The difficulty in beholding another person was how you stood in your own way. To be struck open, as Tommy had just now been struck, was to wade into a mire of self-beholding.
. . .
Days spent as a lonely walker in the great mad city, he understood its genius to be that of indifference, the conferral of the sweet gift of anonymity on hordes tormented by a surplus of identity, by a surplus of wounds and legacies, and he felt himself to be one upon whom this gift was quite utterly wasted. No use to confer anonymity on a man who’d already achieved anonymity, a man for whom that was his only achievement. No use to offer absolution to the unguilty or disguise to the invisible.
. . .
Listen, boys and girls, young adults, what I’m talking about is the project we’re always already engaged in and will never conclude, that of unsuffocating our minds with the basic falsehoods known as everyday life. Put aside your pens, quit writing down what I’m saying. Let’s talk about your mothers, fuckers.
. . .
In her exhaustion, Rose no longer buttonholed, no longer demanded introduction to each new face that appeared — a momentary lapse that became a landslide into anonymity. As she awarded her customary silent treatment to those she’d known for decades, and was unable to forge a connection to these young couples who’d likely respond with uncomprehending politeness, a gulf yawned on the sidewalk between Rose and any other human. The radical basis that had made Rose’s indignation an idealist’s warrant had become difficult to recall, even for her. Lacking warrant, she took on disconcerting resemblance to a bitter old lady. Silence once loaded with admonitory implication was now mere silence
. . .
You think a quarter century of infiltrated cells didn’t make me a sorcerer at keeping my yap shut? You think I won’t go to my grave with secrets of global import? Sure, I’ve been an enemy of bourgeois propriety my whole life, it doesn’t mean I care wreck your home. Be orderly in your married life so that you may be violent and original in your adulterous affairs, that’s Flaubert who said that. I’ll tutor you in doublethink, Archie, just for God’s sake and I don’t even believe in God take me in your arms.
. . .

"Capitalism wouldn’t get out of the way. We couldn’t breathe, we couldn’t begin to exist. It filled all the available space."

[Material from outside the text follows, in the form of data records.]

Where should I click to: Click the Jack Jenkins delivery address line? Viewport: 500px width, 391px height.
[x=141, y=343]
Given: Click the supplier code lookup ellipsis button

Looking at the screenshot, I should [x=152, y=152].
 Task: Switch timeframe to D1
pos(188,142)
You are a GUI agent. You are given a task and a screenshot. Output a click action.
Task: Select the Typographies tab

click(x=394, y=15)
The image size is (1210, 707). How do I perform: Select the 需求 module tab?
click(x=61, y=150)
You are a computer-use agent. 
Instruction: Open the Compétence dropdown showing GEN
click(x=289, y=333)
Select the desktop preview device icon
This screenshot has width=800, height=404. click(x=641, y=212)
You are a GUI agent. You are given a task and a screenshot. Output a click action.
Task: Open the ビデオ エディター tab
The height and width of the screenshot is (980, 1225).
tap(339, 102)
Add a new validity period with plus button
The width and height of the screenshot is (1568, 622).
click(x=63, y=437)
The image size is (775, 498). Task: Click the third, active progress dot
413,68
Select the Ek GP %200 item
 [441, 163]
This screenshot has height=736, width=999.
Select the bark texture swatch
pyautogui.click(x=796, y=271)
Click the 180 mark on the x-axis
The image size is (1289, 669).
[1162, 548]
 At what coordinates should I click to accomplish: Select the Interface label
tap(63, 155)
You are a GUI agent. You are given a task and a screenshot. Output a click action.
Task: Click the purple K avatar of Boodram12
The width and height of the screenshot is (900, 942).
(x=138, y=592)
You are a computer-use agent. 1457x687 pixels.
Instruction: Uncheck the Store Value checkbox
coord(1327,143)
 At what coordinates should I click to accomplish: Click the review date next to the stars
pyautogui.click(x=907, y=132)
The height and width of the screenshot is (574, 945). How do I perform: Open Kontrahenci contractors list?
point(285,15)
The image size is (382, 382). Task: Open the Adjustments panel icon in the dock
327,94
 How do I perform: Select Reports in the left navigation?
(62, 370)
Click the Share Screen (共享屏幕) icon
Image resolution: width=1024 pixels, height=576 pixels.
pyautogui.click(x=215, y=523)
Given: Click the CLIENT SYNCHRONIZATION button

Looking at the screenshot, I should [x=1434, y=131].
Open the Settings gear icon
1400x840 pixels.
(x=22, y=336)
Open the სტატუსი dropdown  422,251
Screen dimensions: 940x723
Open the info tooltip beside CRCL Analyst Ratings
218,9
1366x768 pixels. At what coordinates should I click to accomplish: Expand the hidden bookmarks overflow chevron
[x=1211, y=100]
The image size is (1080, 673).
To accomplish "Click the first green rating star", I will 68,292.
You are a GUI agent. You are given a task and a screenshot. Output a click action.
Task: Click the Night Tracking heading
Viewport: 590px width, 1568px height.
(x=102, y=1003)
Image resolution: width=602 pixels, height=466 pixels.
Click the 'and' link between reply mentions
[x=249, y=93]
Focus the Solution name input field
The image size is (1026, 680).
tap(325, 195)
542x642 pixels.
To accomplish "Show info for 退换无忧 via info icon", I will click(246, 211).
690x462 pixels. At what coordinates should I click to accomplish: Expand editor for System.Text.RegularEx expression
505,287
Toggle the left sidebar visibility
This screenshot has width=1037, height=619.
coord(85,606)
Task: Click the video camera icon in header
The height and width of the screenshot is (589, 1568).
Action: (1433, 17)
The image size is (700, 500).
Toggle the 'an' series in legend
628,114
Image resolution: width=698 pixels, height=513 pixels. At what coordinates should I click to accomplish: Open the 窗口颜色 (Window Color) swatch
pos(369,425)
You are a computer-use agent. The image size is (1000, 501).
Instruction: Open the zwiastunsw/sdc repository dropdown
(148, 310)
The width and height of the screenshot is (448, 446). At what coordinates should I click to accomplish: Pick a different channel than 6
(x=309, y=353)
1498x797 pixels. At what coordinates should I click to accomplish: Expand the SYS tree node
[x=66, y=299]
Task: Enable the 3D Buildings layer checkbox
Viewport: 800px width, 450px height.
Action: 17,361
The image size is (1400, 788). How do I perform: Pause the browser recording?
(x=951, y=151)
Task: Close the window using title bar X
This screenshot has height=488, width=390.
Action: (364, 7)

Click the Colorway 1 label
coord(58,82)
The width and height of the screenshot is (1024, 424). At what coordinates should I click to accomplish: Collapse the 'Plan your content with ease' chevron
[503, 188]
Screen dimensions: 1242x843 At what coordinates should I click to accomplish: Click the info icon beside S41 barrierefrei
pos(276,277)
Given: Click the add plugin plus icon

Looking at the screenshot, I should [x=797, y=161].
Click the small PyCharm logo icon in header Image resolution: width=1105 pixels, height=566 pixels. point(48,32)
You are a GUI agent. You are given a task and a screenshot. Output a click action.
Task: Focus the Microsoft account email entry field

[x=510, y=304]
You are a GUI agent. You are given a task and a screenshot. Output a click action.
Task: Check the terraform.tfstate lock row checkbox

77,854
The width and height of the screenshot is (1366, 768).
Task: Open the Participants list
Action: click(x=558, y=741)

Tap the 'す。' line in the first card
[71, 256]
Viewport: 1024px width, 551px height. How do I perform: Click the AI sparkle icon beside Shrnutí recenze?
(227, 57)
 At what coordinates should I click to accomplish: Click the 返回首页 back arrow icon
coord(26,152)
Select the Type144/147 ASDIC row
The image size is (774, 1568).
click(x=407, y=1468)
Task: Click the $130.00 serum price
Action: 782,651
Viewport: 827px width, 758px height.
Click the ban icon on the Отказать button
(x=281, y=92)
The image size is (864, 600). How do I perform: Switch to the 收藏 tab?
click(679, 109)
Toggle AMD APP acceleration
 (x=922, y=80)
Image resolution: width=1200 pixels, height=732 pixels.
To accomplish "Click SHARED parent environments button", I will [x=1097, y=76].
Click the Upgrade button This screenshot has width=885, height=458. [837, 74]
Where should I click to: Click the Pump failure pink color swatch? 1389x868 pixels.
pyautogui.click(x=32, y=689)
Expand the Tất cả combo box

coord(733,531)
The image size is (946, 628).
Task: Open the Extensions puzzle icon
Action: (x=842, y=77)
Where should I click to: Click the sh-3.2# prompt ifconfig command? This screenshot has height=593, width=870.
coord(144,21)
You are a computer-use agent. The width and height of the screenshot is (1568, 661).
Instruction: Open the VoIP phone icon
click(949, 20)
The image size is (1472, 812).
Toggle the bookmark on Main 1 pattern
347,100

"The God That Refused to Fail?"

"Yes!

"
. . .
“You did okay, though, Rose. You existed for a while. It’s in the record books.”
. . .
Critical thinking might merely be another name for triage, the salvaging of what could be salvaged from the continuous ruin of human occasions.
. . .
He was reeling, he felt, but it was a kind of happiness, though it discovered no happy conclusion. Maybe it was enough to reel.